NEW YORK SUPREME COURT, APPELLATE DIVISION, FIRST DEPARTMENT
September 22, 2009
COOK & ASSOCIATES REALTY, INC., PLAINTIFF-APPELLANT,
CHRISTOPHER CHESTNUTT, ET AL., DEFENDANTS-RESPONDENTS.
Order, Supreme Court, New York County (Walter B. Tolub, J.), entered August 5, 2008, which, following a non-jury trial, granted judgment to defendants dismissing the complaint, unanimously reversed, on the law and the facts, with costs. The Clerk is directed to enter judgment in plaintiff's favor in the amount of $31,250 as against defendant Christopher Chestnutt.
Published by New York State Law Reporting Bureau pursuant to Judiciary Law § 431.
This opinion is uncorrected and subject to revision before publication in the Official Reports.
Gonzalez, P.J., Andrias, Catterson, Acosta, Abdus-Salaam, JJ.
In this breach of contract action to recover the remainder of a broker's commission, plaintiff was retained by defendant Chestnutt (the principal of defendant Teddy's International, Inc.) to locate a commercial space suitable for his restaurant. After finding a space that was suitable to Chestnutt, Cook drafted an offer letter, in which Cook referred to Chestnutt as its customer. Thereafter, Chestnutt signed a commission agreement which provided for a commission of $40,000 upon his entering into a contract of sale for the space, to be paid in monthly installments.

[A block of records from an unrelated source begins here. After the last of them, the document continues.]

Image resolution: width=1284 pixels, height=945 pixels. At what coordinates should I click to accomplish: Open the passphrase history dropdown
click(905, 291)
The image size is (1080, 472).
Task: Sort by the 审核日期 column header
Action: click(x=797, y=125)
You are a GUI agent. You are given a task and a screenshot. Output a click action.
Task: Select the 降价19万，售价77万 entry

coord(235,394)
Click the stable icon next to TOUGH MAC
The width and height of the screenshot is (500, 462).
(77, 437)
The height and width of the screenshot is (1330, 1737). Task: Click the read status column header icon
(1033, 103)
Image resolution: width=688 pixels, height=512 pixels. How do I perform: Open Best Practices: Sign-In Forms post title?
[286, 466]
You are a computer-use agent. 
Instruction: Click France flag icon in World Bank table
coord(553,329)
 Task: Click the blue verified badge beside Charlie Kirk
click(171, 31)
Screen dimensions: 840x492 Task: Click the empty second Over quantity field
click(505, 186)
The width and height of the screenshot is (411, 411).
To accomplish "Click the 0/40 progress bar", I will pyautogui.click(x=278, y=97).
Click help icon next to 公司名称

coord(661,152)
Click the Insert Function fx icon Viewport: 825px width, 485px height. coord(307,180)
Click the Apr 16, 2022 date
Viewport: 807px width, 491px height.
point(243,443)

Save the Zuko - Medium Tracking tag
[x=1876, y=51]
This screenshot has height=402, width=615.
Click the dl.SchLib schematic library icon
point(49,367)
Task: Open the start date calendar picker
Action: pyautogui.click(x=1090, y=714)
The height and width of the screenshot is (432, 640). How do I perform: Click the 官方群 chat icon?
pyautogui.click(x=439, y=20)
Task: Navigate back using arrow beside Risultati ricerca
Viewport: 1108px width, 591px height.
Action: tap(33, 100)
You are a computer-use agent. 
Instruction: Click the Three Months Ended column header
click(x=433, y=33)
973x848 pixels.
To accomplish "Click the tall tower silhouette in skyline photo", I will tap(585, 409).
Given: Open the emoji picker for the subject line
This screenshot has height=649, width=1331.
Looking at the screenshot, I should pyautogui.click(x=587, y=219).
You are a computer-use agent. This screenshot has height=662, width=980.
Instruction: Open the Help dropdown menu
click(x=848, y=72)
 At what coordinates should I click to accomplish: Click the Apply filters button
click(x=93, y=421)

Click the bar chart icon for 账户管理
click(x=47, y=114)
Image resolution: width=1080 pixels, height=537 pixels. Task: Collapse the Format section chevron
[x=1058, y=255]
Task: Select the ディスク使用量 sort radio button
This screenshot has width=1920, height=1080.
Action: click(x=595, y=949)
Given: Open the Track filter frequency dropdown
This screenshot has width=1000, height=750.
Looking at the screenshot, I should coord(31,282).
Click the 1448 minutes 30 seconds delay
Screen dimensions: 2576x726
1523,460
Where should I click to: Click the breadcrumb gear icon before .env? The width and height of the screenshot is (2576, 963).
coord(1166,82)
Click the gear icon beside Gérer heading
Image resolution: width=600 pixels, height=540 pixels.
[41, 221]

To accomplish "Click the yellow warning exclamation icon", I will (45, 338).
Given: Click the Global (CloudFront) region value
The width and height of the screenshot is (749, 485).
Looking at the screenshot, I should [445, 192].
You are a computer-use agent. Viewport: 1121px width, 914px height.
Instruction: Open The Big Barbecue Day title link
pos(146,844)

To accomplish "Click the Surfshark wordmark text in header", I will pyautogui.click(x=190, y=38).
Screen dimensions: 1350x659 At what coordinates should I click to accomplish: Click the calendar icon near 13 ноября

However, after negotiations outside of plaintiff's presence, Chestnutt, as an individual, entered into a Membership Purchase Agreement, whereby he purchased a controlling interest in L-Ray, a corporation which was operating a restaurant at the space which had been located by plaintiff. The Membership Purchase Agreement allowed Chestnutt to obtain the long-term lease to the space without entering into a contract of sale as was originally contemplated. In addition, the Membership Purchase Agreement specifically noted that Chestnutt had retained Cook as the broker for the transaction and indemnified L-Ray for any broker commission owed. After paying the first few monthly installments of plaintiff's commission, totaling $8,750, Chestnutt ceased payments and this action ensued.
The commission agreement does not establish that defendant Teddy's International, Inc. was an intended party to the contract. While Chestnutt entered the commission agreement on behalf of "El Teddy's" (a trade name for defendant Teddy's International, Inc.), he did not fully disclose the identity of the principal he was purportedly representing (see I. Kaszirer Diamonds v Zohar Creations, 146 AD2d 492 ). Indeed, there was no full disclosure that Chestnutt was acting solely as an agent for Teddy's International, Inc. and defendants failed to offer any evidence to establish that Chestnutt was acting on behalf of a corporation. To the contrary, the parties' course of conduct revealed Chestnutt's intention to be personally bound. Chestnutt was referred to as the customer in the offer letter and plaintiff always personally dealt with Chestnutt over a period of months. Moreover, Chestnutt acknowledged his intention to be personally bound in the Membership Purchase Agreement, stating that he had retained Cook as the broker in connection with the transaction.
Plaintiff may also recover under the theory of account stated since Chestnutt never objected within a reasonable time to the invoices he received for the commission (Ruskin, Moscou, Evans & Faltischek v FGH Realty Credit Corp., 228 AD2d 294 ) and made partial payment thereon.
THIS CONSTITUTES THE DECISION AND ORDER OF THE SUPREME COURT, APPELLATE DIVISION, FIRST DEPARTMENT.